Crochet Veggie Tales Toys


For this week’s craft post, I thought I would share some photos of Veggie Tales toys that I crocheted for my nephew.  If you are looking for patterns, or beautifully crafted crochet, close this now and go search Pinterest.

If you are looking for some ideas to jump start your own designs and want to see how certain features work out in real life *before* you’ve spent your own precious time on them, then scroll down and have a look at the finished products.

If you’re interested in hearing some musings on crochet and a tip or two about making the designs in the photos, read on.

Why I like Crochet

I first learned how to knit when I was in first or second grade.  I loved the multicolored yarn I picked out and the endless combinations of colors that the garter stitch wove together.

The colors are probably what kept me working at that project, because I had a tendency to grip the knitting needles so hard and knit so tightly that my hands would hurt afterwards. I was also continually dropping and adding stitches by accident, so my fabric grew in a weird trapezoidal pattern.

When I was in 7th grade, there was another 7th grader, a boy, whose mother (bless her) had taught to crochet.  He would make up all kinds of things with crochet.

He crocheted around an empty tic tac box to make an “electric razor” for one of the high schoolers.  He made crocheted snakes and other oddities.
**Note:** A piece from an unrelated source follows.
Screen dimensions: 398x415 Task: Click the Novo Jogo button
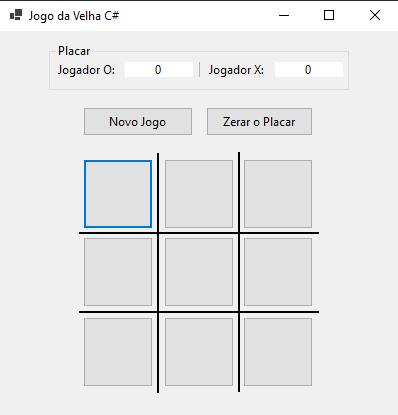138,122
I still have a Winnie the Pooh stuffed animal that he made for me.

I immediately wanted to learn how to have that kind of control and flexibility with yarn that was unattainable (I thought) with knitting.  Best of all, compared with knitting, you only worked with one stitch at a time!


I still knit occasionally, and I have since learned a better style of knitting and a looser grip. I have to agree that to some extent, knit stitches look better than crochet stitches.

Nevertheless, I prefer crochet. In the modern world, another reason to like crochet is that you can take crochet hooks on airplanes and in courthouses and other places where knitting needles are not allowed.

The Veggie Tales Toys

I made these Veggie Tales toys to be fun to throw and painless to get hit by.  They are stuffed with regular fiberfill stuffing (no beans or beads).

The only skills needed to make these characters (with the possible exception of Jr. Asparagus) are basic crochet: single crochets, double crochets, increases and decreases. I think it is almost easier to make these up as you go along rather than follow a pattern.

I often choose my crochet hook and stitch in a way to make a project go faster.  In these examples, I used double crochets, and as a result, more of the stuffing shows through than I like.  Maybe by looking at these results you can decide whether single crochet would look better for your project.  (“I made the mistake so you don’t have to”).

I also crocheted the facial features separately and sewed them on with yarn. That was a pain, but I didn’t want to have buttons or glass eyes that could easily come off and be a choking hazard.

I think I did Jr. Asparagus’s hair with multiple crocodile stitches. Junior is also different in that he has a flat underside.  To leave a more definite “line” between the bottom of the stalk and the sides,  I started off by crocheting a disc the diameter I wanted him to be. Then I did the first row “upwards” by crocheting only in the back loops of the last row.

Larry the Cucumber and Bob the Tomato. You can see the stuffing showing through the double crochets.  Single crochet or a smaller crochet hook might have worked better.
Laura Carrot and Jimmy and Jerry Gourd
jr asperagus
Junior Asparagus

Hope this post can encourage beginners to plunge ahead with their own designs. You don’t need a confusing, multi-page pattern to start crocheting the ideas in your head.

But of course, you experienced crocheters already know that.